>> start Records to process
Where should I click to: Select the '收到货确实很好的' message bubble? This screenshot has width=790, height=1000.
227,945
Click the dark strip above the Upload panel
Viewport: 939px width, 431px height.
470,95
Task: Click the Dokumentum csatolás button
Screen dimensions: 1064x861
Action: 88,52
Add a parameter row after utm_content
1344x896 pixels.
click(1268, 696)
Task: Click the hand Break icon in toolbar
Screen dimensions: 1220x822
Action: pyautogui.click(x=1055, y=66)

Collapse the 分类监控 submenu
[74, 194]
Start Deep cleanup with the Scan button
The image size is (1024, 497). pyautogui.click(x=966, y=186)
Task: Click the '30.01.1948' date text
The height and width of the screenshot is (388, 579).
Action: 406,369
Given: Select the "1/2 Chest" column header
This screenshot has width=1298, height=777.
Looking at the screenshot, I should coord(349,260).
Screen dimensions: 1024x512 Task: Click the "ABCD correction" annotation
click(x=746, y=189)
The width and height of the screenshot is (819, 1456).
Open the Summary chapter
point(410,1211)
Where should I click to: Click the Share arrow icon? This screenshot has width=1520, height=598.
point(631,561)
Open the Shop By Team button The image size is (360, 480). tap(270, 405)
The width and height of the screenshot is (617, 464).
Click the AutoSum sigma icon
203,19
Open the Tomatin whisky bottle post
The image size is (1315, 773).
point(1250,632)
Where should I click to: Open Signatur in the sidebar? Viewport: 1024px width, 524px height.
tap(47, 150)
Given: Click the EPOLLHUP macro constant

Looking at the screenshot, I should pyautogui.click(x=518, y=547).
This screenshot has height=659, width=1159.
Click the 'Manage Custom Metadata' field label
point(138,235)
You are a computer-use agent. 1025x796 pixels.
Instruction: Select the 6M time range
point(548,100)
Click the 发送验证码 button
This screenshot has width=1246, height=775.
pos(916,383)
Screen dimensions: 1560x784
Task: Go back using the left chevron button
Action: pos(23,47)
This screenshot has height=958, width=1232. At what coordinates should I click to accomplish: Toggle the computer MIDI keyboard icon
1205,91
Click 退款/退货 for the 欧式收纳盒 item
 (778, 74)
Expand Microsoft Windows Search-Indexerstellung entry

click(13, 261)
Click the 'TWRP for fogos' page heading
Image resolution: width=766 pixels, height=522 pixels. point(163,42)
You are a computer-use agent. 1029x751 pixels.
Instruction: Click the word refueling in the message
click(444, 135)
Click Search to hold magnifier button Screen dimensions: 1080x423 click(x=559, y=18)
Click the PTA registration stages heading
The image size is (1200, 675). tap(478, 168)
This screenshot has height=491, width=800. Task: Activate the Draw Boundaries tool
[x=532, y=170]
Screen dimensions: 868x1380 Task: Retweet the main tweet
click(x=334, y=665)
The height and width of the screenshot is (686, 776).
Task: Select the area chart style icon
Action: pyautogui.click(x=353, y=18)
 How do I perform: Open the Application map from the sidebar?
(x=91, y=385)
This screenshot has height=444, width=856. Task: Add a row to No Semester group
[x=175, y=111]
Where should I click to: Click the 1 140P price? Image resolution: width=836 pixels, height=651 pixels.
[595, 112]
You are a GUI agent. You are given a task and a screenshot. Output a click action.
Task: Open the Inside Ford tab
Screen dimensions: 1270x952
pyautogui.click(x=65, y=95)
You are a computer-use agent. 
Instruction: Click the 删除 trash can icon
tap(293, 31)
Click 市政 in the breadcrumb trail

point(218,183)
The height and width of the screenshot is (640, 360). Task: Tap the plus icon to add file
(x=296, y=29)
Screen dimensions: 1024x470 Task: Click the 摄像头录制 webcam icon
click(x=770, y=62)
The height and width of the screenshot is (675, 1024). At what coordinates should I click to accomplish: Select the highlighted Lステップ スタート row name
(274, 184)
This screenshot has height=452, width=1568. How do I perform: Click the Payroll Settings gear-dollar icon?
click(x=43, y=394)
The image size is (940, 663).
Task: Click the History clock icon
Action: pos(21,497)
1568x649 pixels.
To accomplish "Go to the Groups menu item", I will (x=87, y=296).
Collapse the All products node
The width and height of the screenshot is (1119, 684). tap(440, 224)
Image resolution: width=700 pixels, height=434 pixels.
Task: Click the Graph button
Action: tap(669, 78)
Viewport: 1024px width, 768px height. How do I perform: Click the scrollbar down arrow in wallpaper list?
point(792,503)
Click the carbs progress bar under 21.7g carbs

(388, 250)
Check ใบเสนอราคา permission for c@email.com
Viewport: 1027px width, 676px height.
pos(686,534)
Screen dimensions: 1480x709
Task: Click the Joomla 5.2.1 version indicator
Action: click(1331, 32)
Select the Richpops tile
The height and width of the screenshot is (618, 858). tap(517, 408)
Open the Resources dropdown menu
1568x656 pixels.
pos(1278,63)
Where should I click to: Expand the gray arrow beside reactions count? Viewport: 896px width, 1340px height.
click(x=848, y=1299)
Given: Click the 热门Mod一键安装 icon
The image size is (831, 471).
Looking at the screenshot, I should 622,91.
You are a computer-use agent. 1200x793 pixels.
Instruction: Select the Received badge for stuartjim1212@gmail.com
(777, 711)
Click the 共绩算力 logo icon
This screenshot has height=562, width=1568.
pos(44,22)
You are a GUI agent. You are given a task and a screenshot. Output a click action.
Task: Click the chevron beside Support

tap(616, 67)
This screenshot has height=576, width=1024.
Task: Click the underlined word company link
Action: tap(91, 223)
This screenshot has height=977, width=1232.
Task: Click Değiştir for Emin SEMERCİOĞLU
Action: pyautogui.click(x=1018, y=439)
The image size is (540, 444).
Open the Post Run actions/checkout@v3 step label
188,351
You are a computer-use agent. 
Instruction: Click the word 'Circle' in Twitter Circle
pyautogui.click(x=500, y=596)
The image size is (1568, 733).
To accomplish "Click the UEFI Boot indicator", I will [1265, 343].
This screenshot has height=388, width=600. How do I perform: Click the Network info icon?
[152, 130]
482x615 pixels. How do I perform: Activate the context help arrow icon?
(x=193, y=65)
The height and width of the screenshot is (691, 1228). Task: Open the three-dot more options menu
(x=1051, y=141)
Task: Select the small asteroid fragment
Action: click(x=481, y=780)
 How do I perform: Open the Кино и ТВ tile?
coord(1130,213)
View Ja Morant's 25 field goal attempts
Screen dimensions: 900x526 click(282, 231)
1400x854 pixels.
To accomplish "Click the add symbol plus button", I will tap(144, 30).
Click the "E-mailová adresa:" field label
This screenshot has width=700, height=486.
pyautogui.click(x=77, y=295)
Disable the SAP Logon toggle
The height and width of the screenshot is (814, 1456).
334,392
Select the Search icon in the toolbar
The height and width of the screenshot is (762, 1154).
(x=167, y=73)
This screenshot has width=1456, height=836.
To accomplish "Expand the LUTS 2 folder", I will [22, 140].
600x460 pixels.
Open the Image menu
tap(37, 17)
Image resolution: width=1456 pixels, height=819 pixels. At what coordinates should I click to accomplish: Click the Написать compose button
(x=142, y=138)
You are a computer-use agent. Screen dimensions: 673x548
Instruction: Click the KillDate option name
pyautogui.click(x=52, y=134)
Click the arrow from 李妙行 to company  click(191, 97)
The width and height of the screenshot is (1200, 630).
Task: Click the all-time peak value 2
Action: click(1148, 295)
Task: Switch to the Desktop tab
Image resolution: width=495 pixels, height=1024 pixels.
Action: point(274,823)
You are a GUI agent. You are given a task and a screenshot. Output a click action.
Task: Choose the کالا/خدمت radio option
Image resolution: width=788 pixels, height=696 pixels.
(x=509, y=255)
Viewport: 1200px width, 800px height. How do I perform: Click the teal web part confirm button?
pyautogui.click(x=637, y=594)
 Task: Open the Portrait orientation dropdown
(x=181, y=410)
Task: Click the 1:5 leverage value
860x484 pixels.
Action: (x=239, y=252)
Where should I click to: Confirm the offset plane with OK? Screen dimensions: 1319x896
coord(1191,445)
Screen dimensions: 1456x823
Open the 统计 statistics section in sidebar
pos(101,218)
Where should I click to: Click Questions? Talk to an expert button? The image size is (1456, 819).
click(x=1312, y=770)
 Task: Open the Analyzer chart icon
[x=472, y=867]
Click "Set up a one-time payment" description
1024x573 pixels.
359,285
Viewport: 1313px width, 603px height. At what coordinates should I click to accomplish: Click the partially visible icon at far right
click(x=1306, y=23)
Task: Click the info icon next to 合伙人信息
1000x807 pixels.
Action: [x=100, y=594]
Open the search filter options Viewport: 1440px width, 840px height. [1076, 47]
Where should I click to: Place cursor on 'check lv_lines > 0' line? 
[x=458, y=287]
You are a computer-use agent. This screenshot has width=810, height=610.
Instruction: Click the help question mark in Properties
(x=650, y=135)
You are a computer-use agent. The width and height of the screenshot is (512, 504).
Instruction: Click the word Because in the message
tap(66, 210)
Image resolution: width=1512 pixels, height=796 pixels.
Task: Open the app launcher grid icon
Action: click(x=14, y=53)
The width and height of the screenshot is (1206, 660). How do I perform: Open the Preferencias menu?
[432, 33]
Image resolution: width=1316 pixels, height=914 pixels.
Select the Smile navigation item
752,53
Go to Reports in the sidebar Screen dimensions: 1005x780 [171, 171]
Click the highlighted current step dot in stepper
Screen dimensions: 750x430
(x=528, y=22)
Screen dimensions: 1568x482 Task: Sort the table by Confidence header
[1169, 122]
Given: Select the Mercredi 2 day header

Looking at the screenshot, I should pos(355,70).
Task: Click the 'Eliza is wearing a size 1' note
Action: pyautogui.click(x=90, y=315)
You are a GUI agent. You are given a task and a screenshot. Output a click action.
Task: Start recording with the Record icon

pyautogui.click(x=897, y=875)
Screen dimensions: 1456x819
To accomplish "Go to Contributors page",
>> end Records to process
- _Instruction_:
Reproduce the lines of the material that run from the one containing "Screen dimensions: 868x1380" through the one containing "(x=91, y=385)", both included, and nothing else.

- _Task solution_:
Screen dimensions: 868x1380 Task: Retweet the main tweet
click(x=334, y=665)
The height and width of the screenshot is (686, 776).
Task: Select the area chart style icon
Action: pyautogui.click(x=353, y=18)
 How do I perform: Open the Application map from the sidebar?
(x=91, y=385)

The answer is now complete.